**Questions to answer**.
1 - In the abstract on Career/Vocational Technical Education enrollment, which state agency hosted the author's residency?
2 - What is the Spanish translation of this sentence from the abstract on Career/Vocational Technical Education enrollment: "This central question framed my residency experience with the Massachusetts Department of Elementary and Secondary Education (DESE), the Commonwealth’s state education agency."?
3 - Does the abstract on Career/Vocational Technical Education enrollment support each statement? Answer yes or no, and quote the words that decide it.
(a) The policy proposal was directed to the state Board of Elementary and Secondary Education.
(b) The proposed regulatory changes would take control over implementation away from local districts.
(c) The Department engaged the field in formal negotiations.

AbstractHow can stakeholders from across the education ecosystem work collaboratively to ensure that equity of student access and outcomes is placed at the center of state and local policies and practices? This central question framed my residency experience with the Massachusetts Department of Elementary and Secondary Education (DESE), the Commonwealth’s state education agency. Our work focused on shaping a policy proposal to the state Board of Elementary and Secondary Education (BESE) intended to close demographic gaps in enrollment in the state’s secondary Career/Vocational Technical Education (CVTE) pathways, which offer students proven educational and career benefits.
Due to interdependence in the state’s system of education (DESE relies on local districts to implement policies and practices aligned to state regulations), the Department engaged the field in informal interest-based negotiations to craft a mutually beneficial policy proposal. To better understand and incorporate the field’s interests into the negotiation process, I analyzed both the root causes of enrollment disparities in the state’s CVTE system and the contextual factors that influence superintendents’ equity decision-making. These analyses drove stakeholder engagement and shaped the Commissioner’s proposed regulatory changes to BESE, intended to elicit equitable enrollment through removing barriers to information about, and access to, CVTE pathways for underrepresented student populations, while ensuring local district control over implementation with Department monitoring.

**Data supplied**.
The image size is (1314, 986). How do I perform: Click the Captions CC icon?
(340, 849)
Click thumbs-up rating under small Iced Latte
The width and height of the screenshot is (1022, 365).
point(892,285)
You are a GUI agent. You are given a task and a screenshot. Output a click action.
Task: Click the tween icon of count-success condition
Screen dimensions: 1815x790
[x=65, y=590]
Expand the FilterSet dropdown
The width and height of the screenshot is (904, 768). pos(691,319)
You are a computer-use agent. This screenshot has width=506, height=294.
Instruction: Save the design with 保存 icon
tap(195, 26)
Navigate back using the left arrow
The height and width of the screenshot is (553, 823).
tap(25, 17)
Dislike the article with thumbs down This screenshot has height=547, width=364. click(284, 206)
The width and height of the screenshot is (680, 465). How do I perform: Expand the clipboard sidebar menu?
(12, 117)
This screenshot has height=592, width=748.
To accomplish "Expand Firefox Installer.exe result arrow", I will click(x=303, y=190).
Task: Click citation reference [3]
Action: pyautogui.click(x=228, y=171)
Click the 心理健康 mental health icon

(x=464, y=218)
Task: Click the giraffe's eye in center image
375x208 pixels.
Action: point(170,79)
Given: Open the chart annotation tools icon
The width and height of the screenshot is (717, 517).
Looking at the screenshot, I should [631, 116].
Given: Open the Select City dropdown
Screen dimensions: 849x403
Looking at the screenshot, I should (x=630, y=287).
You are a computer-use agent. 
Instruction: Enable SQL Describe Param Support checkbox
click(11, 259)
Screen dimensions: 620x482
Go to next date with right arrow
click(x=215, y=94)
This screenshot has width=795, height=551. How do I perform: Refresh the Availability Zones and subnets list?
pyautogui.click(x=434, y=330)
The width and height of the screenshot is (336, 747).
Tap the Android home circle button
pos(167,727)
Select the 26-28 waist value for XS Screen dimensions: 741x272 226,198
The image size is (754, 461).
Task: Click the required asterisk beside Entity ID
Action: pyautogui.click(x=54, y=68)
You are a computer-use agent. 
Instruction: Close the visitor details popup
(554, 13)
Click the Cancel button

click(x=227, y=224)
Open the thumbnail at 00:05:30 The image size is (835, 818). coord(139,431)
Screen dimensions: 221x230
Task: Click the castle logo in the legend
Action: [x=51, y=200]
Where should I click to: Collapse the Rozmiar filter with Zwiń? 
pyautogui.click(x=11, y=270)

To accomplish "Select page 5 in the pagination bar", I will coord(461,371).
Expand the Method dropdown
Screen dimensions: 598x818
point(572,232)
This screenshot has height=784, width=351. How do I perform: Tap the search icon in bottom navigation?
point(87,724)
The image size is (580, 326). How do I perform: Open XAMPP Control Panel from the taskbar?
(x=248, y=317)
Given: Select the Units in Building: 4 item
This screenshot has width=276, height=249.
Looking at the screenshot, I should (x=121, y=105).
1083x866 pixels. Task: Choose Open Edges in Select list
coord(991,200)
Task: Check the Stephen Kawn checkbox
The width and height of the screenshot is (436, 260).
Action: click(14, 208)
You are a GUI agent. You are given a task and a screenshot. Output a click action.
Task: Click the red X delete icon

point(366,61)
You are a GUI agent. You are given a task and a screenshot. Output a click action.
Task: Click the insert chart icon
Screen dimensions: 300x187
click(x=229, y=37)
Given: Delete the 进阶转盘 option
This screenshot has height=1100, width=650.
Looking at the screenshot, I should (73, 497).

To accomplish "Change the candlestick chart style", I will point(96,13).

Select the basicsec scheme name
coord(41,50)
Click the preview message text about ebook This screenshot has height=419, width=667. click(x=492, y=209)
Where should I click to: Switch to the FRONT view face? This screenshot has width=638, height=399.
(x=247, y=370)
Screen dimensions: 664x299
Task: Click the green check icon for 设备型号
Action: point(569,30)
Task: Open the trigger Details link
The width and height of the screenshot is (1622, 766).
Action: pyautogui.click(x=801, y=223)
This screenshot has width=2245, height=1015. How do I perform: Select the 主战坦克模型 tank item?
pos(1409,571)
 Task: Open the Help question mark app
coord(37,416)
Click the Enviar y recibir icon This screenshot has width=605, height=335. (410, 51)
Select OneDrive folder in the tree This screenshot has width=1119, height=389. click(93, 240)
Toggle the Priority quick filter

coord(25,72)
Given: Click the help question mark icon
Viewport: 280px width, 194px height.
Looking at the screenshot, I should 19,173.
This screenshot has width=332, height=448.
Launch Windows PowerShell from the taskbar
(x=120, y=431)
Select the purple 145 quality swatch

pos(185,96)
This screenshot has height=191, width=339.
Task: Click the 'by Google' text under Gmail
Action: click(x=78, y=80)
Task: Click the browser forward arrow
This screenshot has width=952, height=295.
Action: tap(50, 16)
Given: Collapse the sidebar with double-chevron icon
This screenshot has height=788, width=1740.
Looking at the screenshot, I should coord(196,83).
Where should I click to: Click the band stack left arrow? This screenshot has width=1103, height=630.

**Solution set**.
1 - The Massachusetts Department of Elementary and Secondary Education (DESE).

2 - Esta pregunta central enmarcó mi experiencia de residencia en el Departamento de Educación Primaria y Secundaria de Massachusetts (DESE), la agencia educativa estatal de la Mancomunidad.

3 -
(a) Yes: "shaping a policy proposal to the state Board of Elementary and Secondary Education (BESE)"
(b) No: "while ensuring local district control over implementation with Department monitoring"
(c) No: "the Department engaged the field in informal interest-based negotiations"